# The Country Corner



## OilValleyRy (Oct 3, 2021)

This isn’t quite 100% complete, but getting close. 
The idea here is an old grain elevator repurposed into a general store. Sort of inspired by a real place. 
Anyway, I still need to add a roof stack (hole is drilled for it), paint the metal office roofing, board up the conveyor frame, tension cables on the rear roof, and finish up the wood deck with assorted sale items. 
In particular I wanted to represent modifications & updates having taken place over time. As such, there are four different ages to the roofing (old shingles, less old shingles, corrugated steel, and modern metal). Some windows & doors look newer. The office block foundation is noticeably newer. Old signs and newer signs. 









































Here is a sort of temp mock up of the wooden deck and sale items just to give an idea of that.










Just for fun, here is a present day capture of the real building in Almont, MI. The former “Country Corner” general store was the blue building to the right of the parking lot. But that building is far less interesting, so I utilized the grain elevator to the left. They sold everything from kiwi and blueberries to snow blowers.


----------



## OilValleyRy (Oct 3, 2021)

A few more shots of the roofing. Campbell shingles on the “cupola” with molded plastic roofing shingles on the main building. The “foot board” 2x4s are 2x4 strip wood. 

















And Campbell corrugated metal roofing, bent, damaged, and rusty. Cut to 4x8 sheets and installed properly.


----------



## Jscullans (Jul 8, 2019)

Well done!!!


----------



## Gramps (Feb 28, 2016)

Looks great.


----------



## Homeless by Choice (Apr 15, 2016)

Mighty good!


----------



## Old_Hobo (Feb 20, 2014)

Neat idea!


----------



## SF Gal (11 mo ago)

Looks like you are bashing this from scratch, very impressive!
I like the detail you have added.
Hope we get to see it placed in place, on the layout.


----------



## OilValleyRy (Oct 3, 2021)

So a couple of notes before going any further.
I’m waiting on gluing for sale items on the loading dock, because I might find more & better stuff. I’m also second guessing where I will site this on my layout. I may decide to sell it actually. Considering all of that I’m waiting on doing a scenic base For it.

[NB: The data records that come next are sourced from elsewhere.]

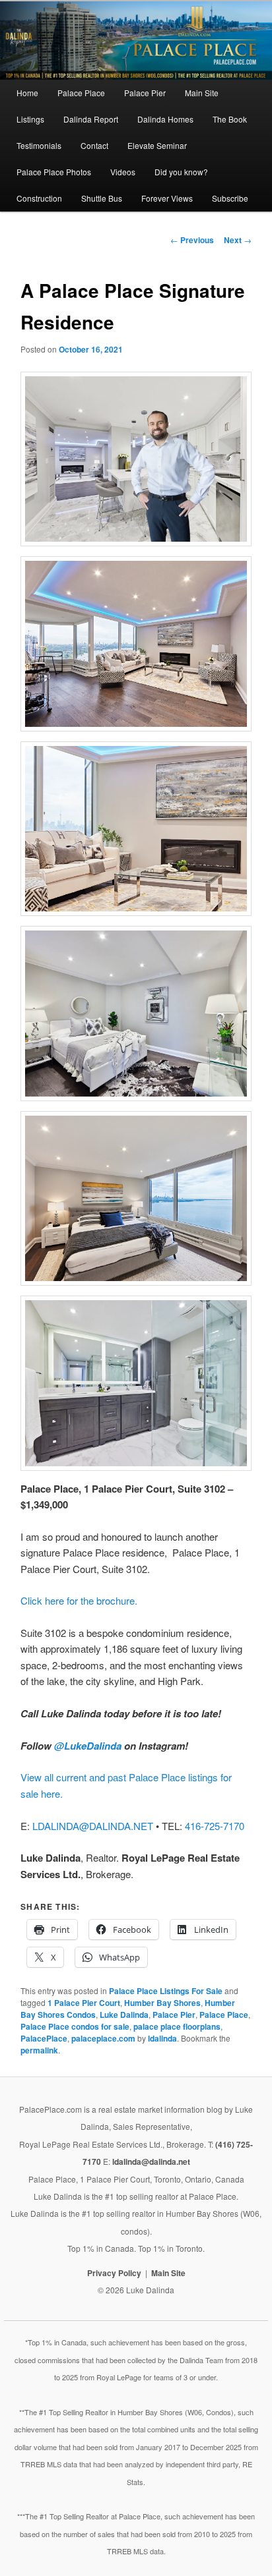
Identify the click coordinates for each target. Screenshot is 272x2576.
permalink (39, 2050)
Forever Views (167, 198)
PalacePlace (43, 2038)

*The loading dock* still needs stairs added. I have central valley ones ready for paint but it slipped my mind to hit them. At any rate they’ll match the loading dock. It’s a loose end. Despite that tiny loose end, I’m calling it done. 

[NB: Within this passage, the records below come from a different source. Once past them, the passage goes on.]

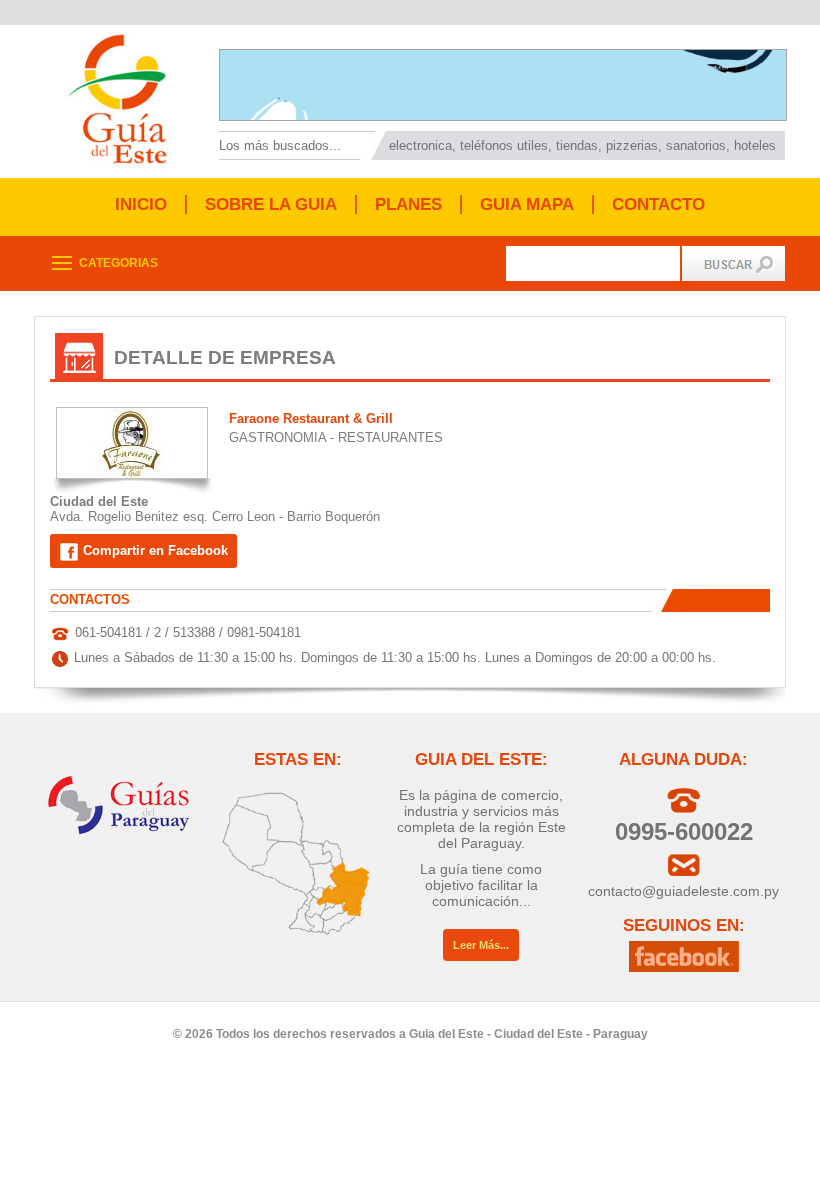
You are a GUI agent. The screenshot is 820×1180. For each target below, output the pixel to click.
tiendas (577, 145)
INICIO (141, 204)
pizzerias (632, 145)
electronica (420, 145)
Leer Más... (481, 945)
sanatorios (696, 145)
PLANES (408, 204)
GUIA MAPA (527, 204)
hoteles (755, 145)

The Starting point: $10 on sale. 









And substantially bashed. 









Strip wood load dock.









The door was modified too, adding the window to it.









One of the fun things about repurposed buildings are outdated signage and obsolete equipment/access being covered up.









The guide wires were meant to be just for show, but ended up literally functioning as intended, keeping the stack from falling onto the loading dock below. 









The new office addition. Distinguishable yet subtle by the new roof and new foundation.









Heavily weathered sign. Barely legible in fact. 









Abandoned spur side and roof access.


----------